● **AUFGABENLISTE**:
1. Stimmen diese Aussagen mit dem Beitrag zu den Haustierkämpfen überein? Antworte jeweils mit Ja oder Nein und zitiere die entscheidenden Worte wörtlich.
(a) Der Aufziehgnom besiegt laut Beitrag alle Gegner, auch Elementare.
(b) Die Fähigkeit „Blitzschlag“ des Yetis stärkt auch den Gnom.
(c) Chi sammeln erhöht beim Pandarenmönch den Schaden um 150 %.
2. Wie ginge der Beitrag zu den Haustierkämpfen weiter? Knüpfe an seinen letzten Satz an und schreibe ihn fort.

● **LESETEXT**:
• • • •

# WoW Haustierkampf - Imba Pets/Kombies



## S!lent dob (1. Oktober 2012)

Servus,
mir persönlich macht das neue Ingame Mordsspaß und ich tüftel gerne an netten Pet Kombinationen. 
Dabei ist mir im PvP des öfteren mal ein "Imba Pet" vor die Nase geknallt worden, unter anderem der Aufziehgnom und der Pandarenmönch. Da ich den Gnom auch besitze habe ich ihn mal getestet und der macht bis auf Elementare wirklich alles platt.
Das beste ist aber meine neue Kombi aus dem Gnom und dem ruhigen mechanischem Yeti: Dessen lvl 2 Fähigkeit "Blitzschlag" bufft alle mech. Pets, also auch den Gnom!

Der "Imba" Pandarenmönch hat mit Chi sammeln eine Fähigkeit die den Schaden um 100% erhöht, der Yeti hat die auch, allerdings mit 150% Buff!  Dazu noch ein Heiler wie eine Krabbe oder ein Rehkitz und fertig ist die Laube.

Was habt ihr für Erfahrung mit den Pets gemacht? Was ist eure Lieblingskombo?

• • • •

● **AUSZÜGE AUS DATENSÄTZEN**:
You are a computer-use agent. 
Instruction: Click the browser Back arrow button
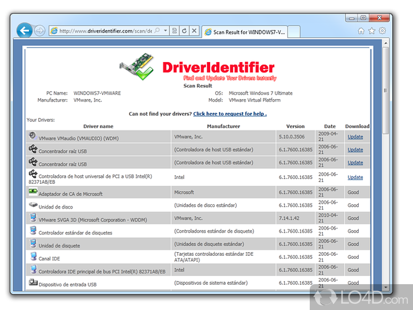click(24, 31)
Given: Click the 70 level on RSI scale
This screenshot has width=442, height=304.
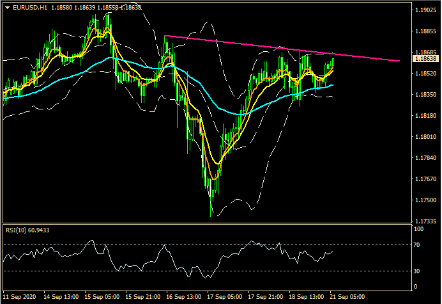Looking at the screenshot, I should (417, 244).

• • • •

● **LÖSUNGEN**:
1.
(a) Nein: „der macht bis auf Elementare wirklich alles platt“
(b) Ja: „bufft alle mech. Pets, also auch den Gnom!“
(c) Nein: „eine Fähigkeit die den Schaden um 100% erhöht“

2.
P.S.: Die "Pokemon"-Hasser mögen sich bitte geschlossen halten, hier gehts nur um gute Pets und Kombies, merci,
dobi


----------



## PF81 (2. Oktober 2012)

Also, ich habe den Ony Welpen, den Aufziehgnom und den Fetischschamanen im Team  Aber nur aus optischen Gründen ohne taktischen Hintergund.

Hab mal aus Spaß angefangen damit, junge junge, ein richtiger Zeitkiller. Vor allem macht der Driss auch noch richtig Fun  Werde mich mit der Sache mal am Wochenende ausgiebig beschäftigen, ist ja doch ein wenig komplexer als gedacht.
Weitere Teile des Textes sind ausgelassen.